在从文本中学习本体的情况下,假设我有两个概念,并且我对它们之间的关系感兴趣:
class <- c(animal.class, dog.class)
individual <- "Snoopy"
animal.class <- c("animal", "animals")
dog.class <- c("dog", "dogs")
sentence1 <- "Snoopy is an animal."
sentence2 <- "Snoopy is a dog."如何提取与R的语言上下文和语义关系,以便我可以收集数据帧,而不需要之前定义的上下文/关系("is a(n)")。
data.frame(CLASS1="animal",CLASS2="Snoopy",context="CLASS2 is an CLASS1")
data.frame(CLASS1="dog",CLASS2="Snoopy",context="CLASS2 is a CLASS1")用其他工具很容易提取这种东西,比如有限状态转换器,但我想留在R中,目前我在R中找不到任何类似的东西。

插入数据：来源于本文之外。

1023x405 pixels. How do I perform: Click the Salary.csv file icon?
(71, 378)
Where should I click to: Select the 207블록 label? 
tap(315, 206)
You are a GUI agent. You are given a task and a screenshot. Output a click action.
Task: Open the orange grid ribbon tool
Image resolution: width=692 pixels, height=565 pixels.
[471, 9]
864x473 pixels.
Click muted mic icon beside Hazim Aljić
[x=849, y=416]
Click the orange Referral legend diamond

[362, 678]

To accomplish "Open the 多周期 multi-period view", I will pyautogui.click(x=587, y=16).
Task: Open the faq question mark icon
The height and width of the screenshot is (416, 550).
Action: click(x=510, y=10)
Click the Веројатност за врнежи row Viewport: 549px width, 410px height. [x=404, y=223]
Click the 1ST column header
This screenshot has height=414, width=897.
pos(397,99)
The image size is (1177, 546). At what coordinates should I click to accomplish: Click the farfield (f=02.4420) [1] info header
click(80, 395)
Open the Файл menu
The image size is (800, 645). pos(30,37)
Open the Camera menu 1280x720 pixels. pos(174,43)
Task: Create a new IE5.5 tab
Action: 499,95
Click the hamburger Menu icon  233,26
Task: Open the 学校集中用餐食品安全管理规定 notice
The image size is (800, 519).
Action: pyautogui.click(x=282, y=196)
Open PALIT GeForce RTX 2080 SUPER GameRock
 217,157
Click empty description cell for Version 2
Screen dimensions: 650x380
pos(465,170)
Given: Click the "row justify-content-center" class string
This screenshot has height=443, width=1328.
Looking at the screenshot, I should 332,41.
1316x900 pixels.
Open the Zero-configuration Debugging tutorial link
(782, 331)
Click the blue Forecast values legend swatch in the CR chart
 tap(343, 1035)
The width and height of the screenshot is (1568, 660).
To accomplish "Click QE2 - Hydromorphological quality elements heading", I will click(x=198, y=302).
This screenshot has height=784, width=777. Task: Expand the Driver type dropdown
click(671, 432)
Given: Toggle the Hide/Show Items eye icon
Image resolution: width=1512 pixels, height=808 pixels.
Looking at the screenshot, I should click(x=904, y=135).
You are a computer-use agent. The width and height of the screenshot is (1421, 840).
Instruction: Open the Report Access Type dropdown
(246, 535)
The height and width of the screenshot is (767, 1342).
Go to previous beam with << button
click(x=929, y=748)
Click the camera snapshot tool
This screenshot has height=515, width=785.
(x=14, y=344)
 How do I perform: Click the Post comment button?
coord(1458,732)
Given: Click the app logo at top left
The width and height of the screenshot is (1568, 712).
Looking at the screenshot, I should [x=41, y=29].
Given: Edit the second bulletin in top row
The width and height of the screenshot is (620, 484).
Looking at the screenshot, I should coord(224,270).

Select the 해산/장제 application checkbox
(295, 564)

我设想了一些使用perl regex以及tm和stringr包的解决方案...它们足够了吗?
发布于 2015-04-07 03:56:14
我不太确定你在找什么。这就是我认为你要做的事情:
sentences <- c(
"Snoopy is an animal.",
"Snoopy is a dog.",
"Snoopy likes chocolate!",
"Goofy is a dog"
)
if (!require("pacman")) install.packages("pacman")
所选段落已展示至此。